Alternatively, The financially responsible family will go home, look at the family budget, and begin planning and saving for the purchase. Yes, they miss out on the sale, but a funny thing about sales is they always have them.

 

And even if they don’t, you can often negotiate a price close to the old sale price. You just need to learn the art of the haggle.

A proper budget and a savings plan could have saved the first family in this example from a financial disaster.

 

What can you learn from this example?

 

If you are considering financing through the store, you can’t afford it now.

You could start putting money into a saving account or use the envelope system and start cash stuffing into an envelope until you reach your target amount.

 

If this means cutting back on your expensive coffee and fewer visits to the fast food drive-thru’s, then you know you are on the right track and becoming a more financially responsible adult.

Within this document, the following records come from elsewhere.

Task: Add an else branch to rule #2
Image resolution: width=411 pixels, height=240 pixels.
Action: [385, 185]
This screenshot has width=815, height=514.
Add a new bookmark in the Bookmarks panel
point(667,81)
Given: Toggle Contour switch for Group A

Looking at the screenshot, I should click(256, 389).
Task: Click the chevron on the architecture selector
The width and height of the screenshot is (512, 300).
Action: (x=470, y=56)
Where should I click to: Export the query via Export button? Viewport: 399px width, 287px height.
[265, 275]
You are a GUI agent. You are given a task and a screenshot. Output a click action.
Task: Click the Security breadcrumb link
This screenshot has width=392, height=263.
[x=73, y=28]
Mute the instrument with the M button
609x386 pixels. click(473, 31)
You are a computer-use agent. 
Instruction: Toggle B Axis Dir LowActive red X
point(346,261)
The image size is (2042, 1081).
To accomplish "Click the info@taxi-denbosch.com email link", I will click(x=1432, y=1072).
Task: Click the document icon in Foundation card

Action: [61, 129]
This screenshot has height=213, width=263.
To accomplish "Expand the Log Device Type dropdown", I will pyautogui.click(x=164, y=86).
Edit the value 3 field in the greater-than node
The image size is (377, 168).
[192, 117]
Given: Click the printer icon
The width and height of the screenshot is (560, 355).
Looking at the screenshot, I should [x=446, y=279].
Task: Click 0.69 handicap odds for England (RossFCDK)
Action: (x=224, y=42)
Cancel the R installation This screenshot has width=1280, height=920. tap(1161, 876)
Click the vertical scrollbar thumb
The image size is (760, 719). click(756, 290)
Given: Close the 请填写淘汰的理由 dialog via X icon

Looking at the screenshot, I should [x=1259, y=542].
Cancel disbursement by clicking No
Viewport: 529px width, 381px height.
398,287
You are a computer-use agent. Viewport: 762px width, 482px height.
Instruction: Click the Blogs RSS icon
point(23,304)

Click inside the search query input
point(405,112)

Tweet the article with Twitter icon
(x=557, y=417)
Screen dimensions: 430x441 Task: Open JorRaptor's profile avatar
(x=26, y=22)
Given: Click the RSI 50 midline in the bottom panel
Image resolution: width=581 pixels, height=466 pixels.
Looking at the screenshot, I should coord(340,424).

A bad credit score doesn’t mean you’re doomed to live paycheck to paycheck forever.

 

There are ways to tackle credit repair and rebuild your credit fast.

 

Begin with;

  • a personal finance plan
  • creating a working budget
  • setup automatic payments to ensure no late payments moving forward
  • sticking to that budget
  • Monitor your outstanding balances, pay off the smallest priority debt first, then the next, and so on.
  • Usage of secured cards responsibly.
  • Becoming very disciplined with your savings and bill payments
  • An overall adjustment to spending habits, aka, no more impulse buying.
  • And financial patience, credit repair, and relearning personal finance will take some time.

 

A common reason for falling behind on payments, poor credit score, and insufficient money left over to pay for things at month’s end is due to a lack of a working budget and a long-term financial plan.

 

So get that done immediately.  Make it a priority in your life.

 

The Secret to rebuilding your credit is just to have a plan. No real secret at all. Most of us are not taking this simple action of creating a personal financial plan. Those of us that do then tend not to stick with it. It is a living document that you need to create and modify as your life changes. And you must stick with and stay focused on the goal. And know that you will get there. Remember, hitting a target is easier if you know where it is.